Provided text:
There is still a lag, especially when it comes to digital, between what happens in, say the US, and India, thanks to issues such as bandwidth. What would planners in Group M companies in India have to focus on? Can they afford to stay behind the US in terms of knowledge?
 
I don’t think they are at all behind the US in terms of knowledge.I meant, they might not need all that knowledge; the depth of knowledge. They might not need it, but the thing about markets like India is that by not being the first to deploy a technology, when you do deploy the technology, you tend to deploy it 
better. For example, the US has, arguably, the oldest cable television infrastructure in the world. It was first called CATV (Community Antenna Television). If your community was too far away from wherever the tower was, the community got together and paid for one tower and put an antenna on the top. Today, the age of some of the infrastructure which dates back 30-plus years, is a mitigating factor to commerce. The fact that your (India’s) infrastructure is primarily satellite actually gives you much more flexibility and there’s a leapfrogging opportunity. It’s important that you stay cognisant of what goes everywhere else, because sometimes it’s not a matter of reinventing the wheel but sometimes just a matter of adapting 
what happens in other places to the practical realities of local markets.
To get to new tech, the iPad, I spent some time with my colleague, the editor of Stuff magazine, to understand what one could do on the iPad with magazines. Specifically, he showed me what Popular Mechanics and Wired were doing, and what one could do with ads on these iPad versions of the magazines. One starts wondering, are the creatives ready for the changes? The media agencies seem to be up to speed, but the creatives seem to be stuck in the ‘present’.I would suggest that that’s not a new development. If you look at television, television has always suffered because there has never been enough creative firepower to provide the highest quality programming on all the available channels. People ask me, disingenuously I think, why some of the programmes on TV are not very good. The answer is, it’s very difficult to create great programmes and on TV, you have to put something on whether you have something great or not. On television, if you don’t have something great, you put on something good. If you don’t have something good, you put on something mediocre. You do your best. It’s not like in feature films wherever if you don’t have something good, you don’t have to make it. Media is going to create an enormous appetite for high quality content. We have not, in the past, we don’t, today, and we will not, in the future, have sufficient talent to provide all the content that is required. 
I wish that wasn’t so.
 
Your prognosis on data and measurability and analytics and the move to digital — is it going to be that much more difficult for the average to survive?
 
My comments are going to focus on the US. If one were to take the US as an example, one of the issues that has surfaced is, people have started to question the credibility of the news they read. People know that there is content on the web that is designed to be manipulative, which is put out by questionable sources. Brands like the NY Times, the WSJ, the LA Times, the Boston Globe, the Washington Post, I believe will do quite well because they are credible brands and the consumer will go out and find them as sources.
 
Will the consumer pay for them?
 
Yes. In addition, there will be trusted sources that are local or hyperlocal that provide information about your community, your neighbourhood, etc. I don’t know what happens to the hundreds of newspapers in between these two extremes, between the top five/six national papers with high credibility and the hundreds and hundreds of hyper-local publications that serve the local communities. The ones in between, I think, are under threat. They have to look for a new business.
 
Will this be true of news TV as well?

Task 1:
Turn the rows, from the start of the rows up to and including the line that contains "point(809,206)", into a numbered list with blank lines omitted and the pictures left out.

Listed entries:

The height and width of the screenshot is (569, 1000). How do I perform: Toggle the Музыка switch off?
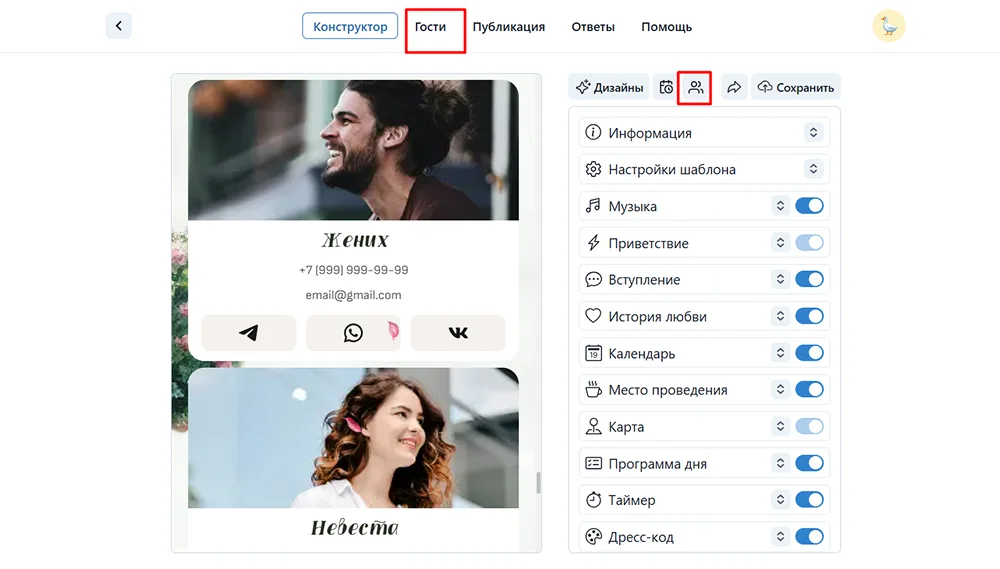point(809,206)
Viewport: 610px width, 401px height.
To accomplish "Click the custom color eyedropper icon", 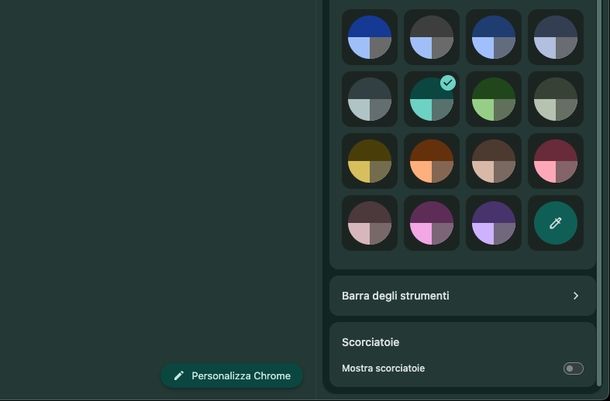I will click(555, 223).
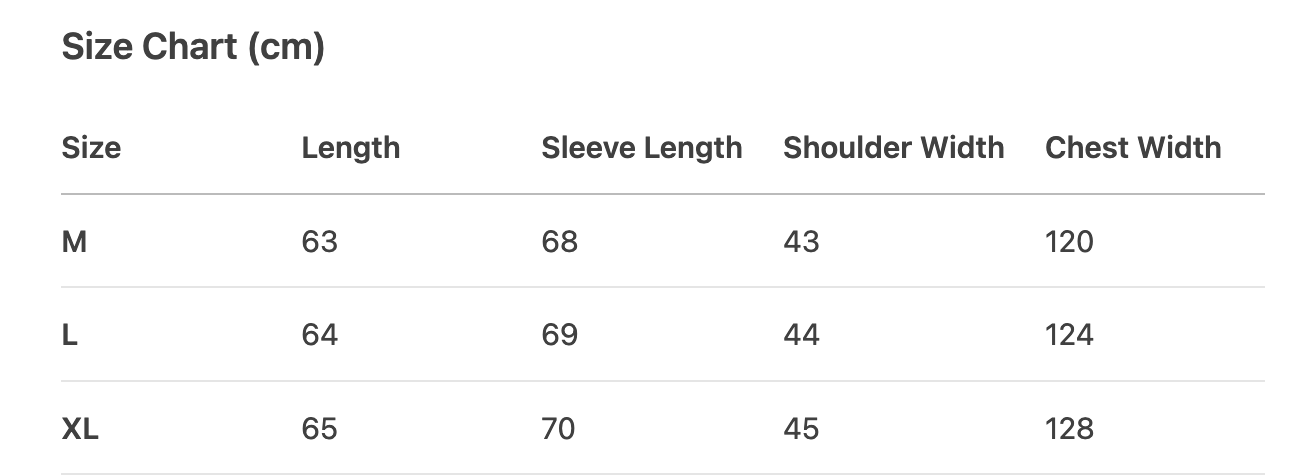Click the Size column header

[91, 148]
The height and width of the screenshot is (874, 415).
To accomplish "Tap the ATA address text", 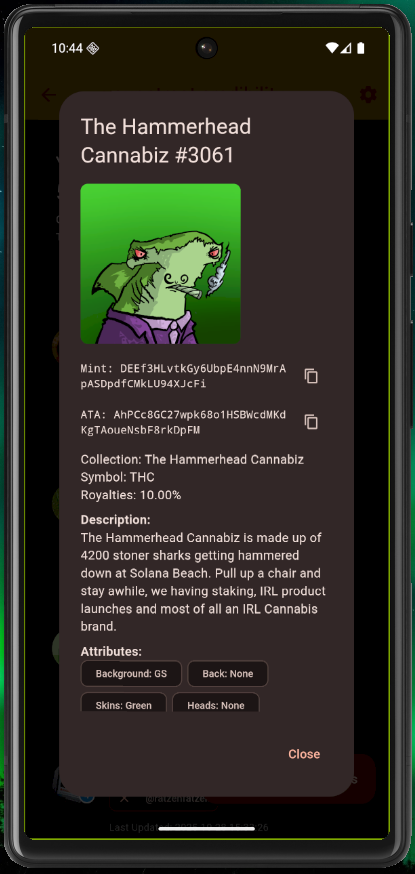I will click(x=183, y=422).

Task 2:
In the interview about media in India and the US, why are some programmes on TV not very good?

Task solution 1:
1. The height and width of the screenshot is (569, 1000). How do I perform: Toggle the Музыка switch off?
2. point(809,206)

Task solution 2:
Great programmes are very difficult to create, yet television has to put something on whether it has something great or not. If nothing great is available, something good goes on, and if nothing good is available, something mediocre goes on. Feature films are different, because if there is nothing good, they don't have to be made.